● **What the task asks**: Can you write out, unchanged, the lines of the material between the line holding "The height and width of the screenshot is (2340, 1080)." and the line holding "point(956,34)", inclusive?

● **Rows of the dataset**:
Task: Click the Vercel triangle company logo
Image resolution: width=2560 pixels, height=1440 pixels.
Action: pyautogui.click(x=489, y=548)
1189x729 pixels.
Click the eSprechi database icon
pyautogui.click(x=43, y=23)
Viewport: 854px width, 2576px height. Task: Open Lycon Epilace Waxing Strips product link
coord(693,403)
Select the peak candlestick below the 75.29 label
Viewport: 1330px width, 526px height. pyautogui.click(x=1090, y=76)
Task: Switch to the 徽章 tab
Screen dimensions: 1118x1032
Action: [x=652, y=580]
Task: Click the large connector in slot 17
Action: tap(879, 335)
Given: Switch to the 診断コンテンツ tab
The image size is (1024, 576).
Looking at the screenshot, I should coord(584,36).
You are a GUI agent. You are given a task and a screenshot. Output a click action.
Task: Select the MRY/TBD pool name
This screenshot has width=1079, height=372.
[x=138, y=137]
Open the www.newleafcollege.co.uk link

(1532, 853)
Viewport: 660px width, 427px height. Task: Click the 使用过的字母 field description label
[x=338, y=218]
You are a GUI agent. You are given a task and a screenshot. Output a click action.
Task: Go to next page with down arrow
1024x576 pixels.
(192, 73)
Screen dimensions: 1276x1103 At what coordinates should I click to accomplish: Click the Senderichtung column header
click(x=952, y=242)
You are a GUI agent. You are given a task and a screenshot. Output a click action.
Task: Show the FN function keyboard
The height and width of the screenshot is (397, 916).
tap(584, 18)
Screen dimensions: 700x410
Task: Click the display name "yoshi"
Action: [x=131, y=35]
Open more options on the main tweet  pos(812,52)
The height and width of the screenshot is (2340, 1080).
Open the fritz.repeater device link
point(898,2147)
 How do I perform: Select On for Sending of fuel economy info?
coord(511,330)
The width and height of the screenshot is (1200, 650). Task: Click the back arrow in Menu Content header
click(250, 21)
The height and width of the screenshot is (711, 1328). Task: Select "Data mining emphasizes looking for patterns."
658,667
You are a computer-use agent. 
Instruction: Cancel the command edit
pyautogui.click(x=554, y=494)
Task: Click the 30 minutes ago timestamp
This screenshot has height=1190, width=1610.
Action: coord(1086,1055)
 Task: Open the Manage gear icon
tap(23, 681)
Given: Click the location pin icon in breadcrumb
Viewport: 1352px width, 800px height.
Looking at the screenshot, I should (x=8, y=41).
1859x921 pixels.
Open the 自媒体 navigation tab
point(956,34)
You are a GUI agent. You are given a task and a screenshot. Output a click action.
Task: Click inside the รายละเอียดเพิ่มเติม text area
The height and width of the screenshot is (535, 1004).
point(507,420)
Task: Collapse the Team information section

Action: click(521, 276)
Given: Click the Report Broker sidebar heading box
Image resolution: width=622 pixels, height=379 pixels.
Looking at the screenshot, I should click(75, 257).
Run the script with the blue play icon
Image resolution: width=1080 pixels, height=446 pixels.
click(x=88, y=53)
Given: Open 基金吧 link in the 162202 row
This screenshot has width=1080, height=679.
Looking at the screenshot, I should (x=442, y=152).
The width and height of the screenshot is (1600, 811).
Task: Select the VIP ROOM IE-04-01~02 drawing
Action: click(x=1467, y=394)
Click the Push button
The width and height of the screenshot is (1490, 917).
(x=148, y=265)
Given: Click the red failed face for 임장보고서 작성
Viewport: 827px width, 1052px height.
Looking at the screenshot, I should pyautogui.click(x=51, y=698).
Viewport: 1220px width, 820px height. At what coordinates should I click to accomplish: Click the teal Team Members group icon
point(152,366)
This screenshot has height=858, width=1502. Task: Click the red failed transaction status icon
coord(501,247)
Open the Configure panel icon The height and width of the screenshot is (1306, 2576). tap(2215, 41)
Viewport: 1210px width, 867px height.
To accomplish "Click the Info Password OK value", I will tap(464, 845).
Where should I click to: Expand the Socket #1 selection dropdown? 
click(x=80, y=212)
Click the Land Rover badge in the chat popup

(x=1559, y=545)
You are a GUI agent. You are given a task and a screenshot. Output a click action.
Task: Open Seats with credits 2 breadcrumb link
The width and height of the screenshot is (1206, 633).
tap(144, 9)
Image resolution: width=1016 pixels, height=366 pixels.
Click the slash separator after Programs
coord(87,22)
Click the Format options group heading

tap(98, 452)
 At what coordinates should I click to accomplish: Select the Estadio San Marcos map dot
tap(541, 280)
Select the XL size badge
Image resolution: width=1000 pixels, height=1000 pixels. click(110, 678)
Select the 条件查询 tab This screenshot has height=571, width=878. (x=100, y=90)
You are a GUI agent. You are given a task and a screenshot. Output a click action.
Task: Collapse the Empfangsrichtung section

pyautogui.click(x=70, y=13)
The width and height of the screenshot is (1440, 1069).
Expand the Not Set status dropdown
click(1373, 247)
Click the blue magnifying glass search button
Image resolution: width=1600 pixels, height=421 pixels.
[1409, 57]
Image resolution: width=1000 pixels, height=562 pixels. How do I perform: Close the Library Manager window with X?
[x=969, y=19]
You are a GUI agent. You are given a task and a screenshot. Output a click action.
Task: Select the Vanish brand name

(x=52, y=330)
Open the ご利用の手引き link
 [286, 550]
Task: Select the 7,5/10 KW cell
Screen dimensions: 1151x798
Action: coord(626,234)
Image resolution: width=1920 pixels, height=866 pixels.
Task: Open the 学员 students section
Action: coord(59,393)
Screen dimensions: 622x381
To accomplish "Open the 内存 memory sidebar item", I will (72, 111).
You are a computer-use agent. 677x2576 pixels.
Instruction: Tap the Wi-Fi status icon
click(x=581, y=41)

● **Solution for this exercise**:
The height and width of the screenshot is (2340, 1080).
Open the fritz.repeater device link
point(898,2147)
 How do I perform: Select On for Sending of fuel economy info?
coord(511,330)
The width and height of the screenshot is (1200, 650). Task: Click the back arrow in Menu Content header
click(250, 21)
The height and width of the screenshot is (711, 1328). Task: Select "Data mining emphasizes looking for patterns."
658,667
You are a computer-use agent. 
Instruction: Cancel the command edit
pyautogui.click(x=554, y=494)
Task: Click the 30 minutes ago timestamp
This screenshot has height=1190, width=1610.
Action: coord(1086,1055)
 Task: Open the Manage gear icon
tap(23, 681)
Given: Click the location pin icon in breadcrumb
Viewport: 1352px width, 800px height.
Looking at the screenshot, I should (x=8, y=41).
1859x921 pixels.
Open the 自媒体 navigation tab
point(956,34)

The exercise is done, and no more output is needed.